IP address of the head node (for multiprocessing backend).
Complete examples
Example 1: Single-node tensor parallelism
from vllm import LLM, SamplingParams
# 4x A100 80GB
llm = LLM(
model="meta-llama/Llama-3.1-70B-Instruct",
tensor_parallel_size=4,
gpu_memory_utilization=0.9,
)
sampling_params = SamplingParams(
temperature=0.8,
top_p=0.95,
max_tokens=512,
)
prompts = [
"Explain how tensor parallelism works in vLLM:",
"What are the benefits of distributed inference?",
]
outputs = llm.generate(prompts, sampling_params)
for output in outputs:
print(f"Prompt: {output.prompt}")
print(f"Output: {output.outputs[0].text}")
print("-" * 80)
Example 2: Multi-node pipeline parallelism
# 2 nodes, 8 GPUs each, for Llama-3.1-405B
# On head node (rank 0):
vllm serve meta-llama/Llama-3.1-405B-Instruct \
--tensor-parallel-size 8 \
--pipeline-parallel-size 2 \
--nnodes 2 \
--node-rank 0 \
--master-addr 192.168.1.100
# On worker node (rank 1):
vllm serve meta-llama/Llama-3.1-405B-Instruct \
--tensor-parallel-size 8 \
--pipeline-parallel-size 2 \
--nnodes 2 \
--node-rank 1 \
--master-addr 192.168.1.100 \
--headless
# Make requests to head node:
curl http://192.168.1.100:8000/v1/completions \
-H "Content-Type: application/json" \
-d '{
"model": "meta-llama/Llama-3.1-405B-Instruct",
"prompt": "Explain distributed inference:",
"max_tokens": 256
}'
Example 3: Uneven GPU split with pipeline parallelism
# Single node, 6 GPUs (not evenly divisible)
llm = LLM(
model="meta-llama/Llama-3.1-70B-Instruct",
tensor_parallel_size=1, # No tensor parallelism
pipeline_parallel_size=6, # Split across 6 pipeline stages
)
Troubleshooting
Out of memory errors
Symptom: CUDA out of memory errors
Solutions:
- Increase
tensor_parallel_size or pipeline_parallel_size
- Reduce
gpu_memory_utilization (default 0.9)
- Reduce
max_model_len
- Enable quantization (FP8, INT8, etc.)
Symptom: No speedup or slower than single GPU
Possible causes:
- No NVLink between GPUs
- Network bottleneck in multi-node setup
- Small batch sizes (communication overhead dominates)
Solutions:
- Use pipeline parallelism instead if no NVLink
- Check InfiniBand/GPUDirect RDMA configuration
- Increase batch size or concurrent requests
Communication errors
Symptom: NCCL errors, timeout errors
Solutions:
- Verify all nodes can reach each other via IP
- Check firewall settings
- Ensure consistent vLLM versions across nodes
- Set
NCCL_DEBUG=INFO for detailed logs
Different outputs across runs
Symptom: Same prompt produces different outputs
Cause: Batch size variations affecting numerical stability
Solution: Set explicit seed in SamplingParams
sampling_params = SamplingParams(temperature=0.8, seed=42)
See FAQ for more details.
Best practices
Network security
Distributed vLLM traffic is unencrypted and can be exploited for remote code execution. Always use private network segments and restrict access.

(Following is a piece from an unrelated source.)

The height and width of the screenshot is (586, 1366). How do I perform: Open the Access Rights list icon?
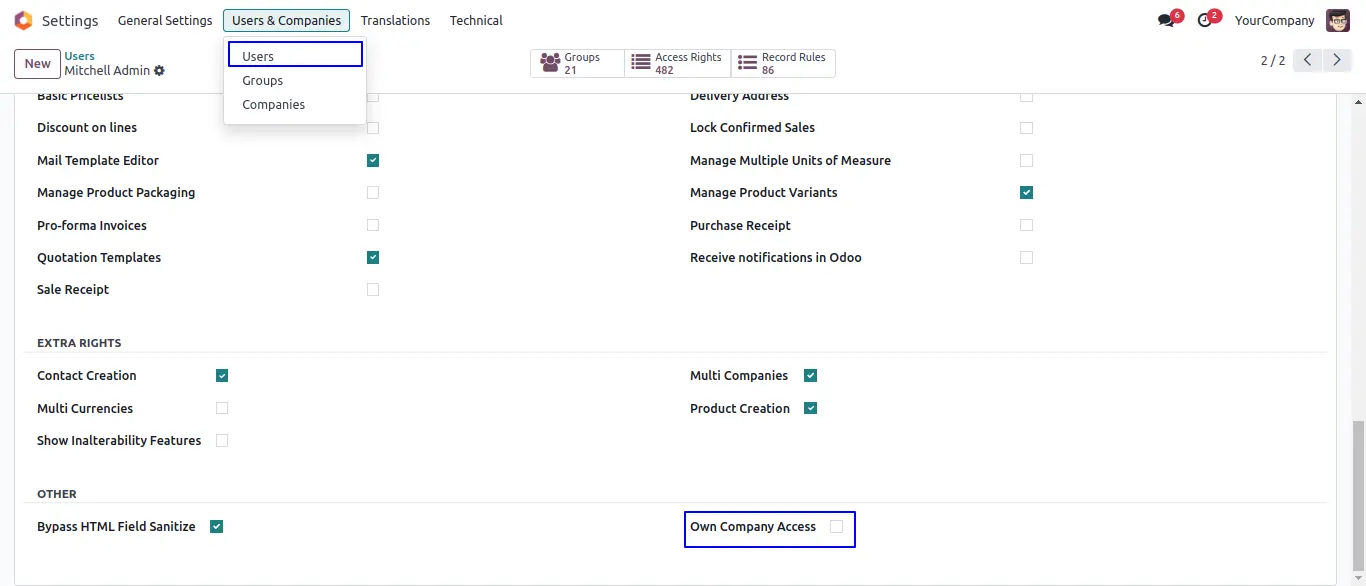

Set VLLM_HOST_IP to private network addresses:
-e VLLM_HOST_IP=10.0.1.10 # Private network
Pre-download models
Download models on all nodes before starting vLLM to avoid concurrent download issues.
# On all nodes:
python -c "from huggingface_hub import snapshot_download; \
snapshot_download('meta-llama/Llama-3.1-70B-Instruct')"
Or use a shared filesystem (NFS, Lustre) accessible by all nodes.
Container consistency
Use identical container images across all nodes:
docker pull vllm/vllm-openai:latest
# Verify same image digest on all nodes
Resource allocation
For Ray clusters on Kubernetes, use KubeRay for automated resource management.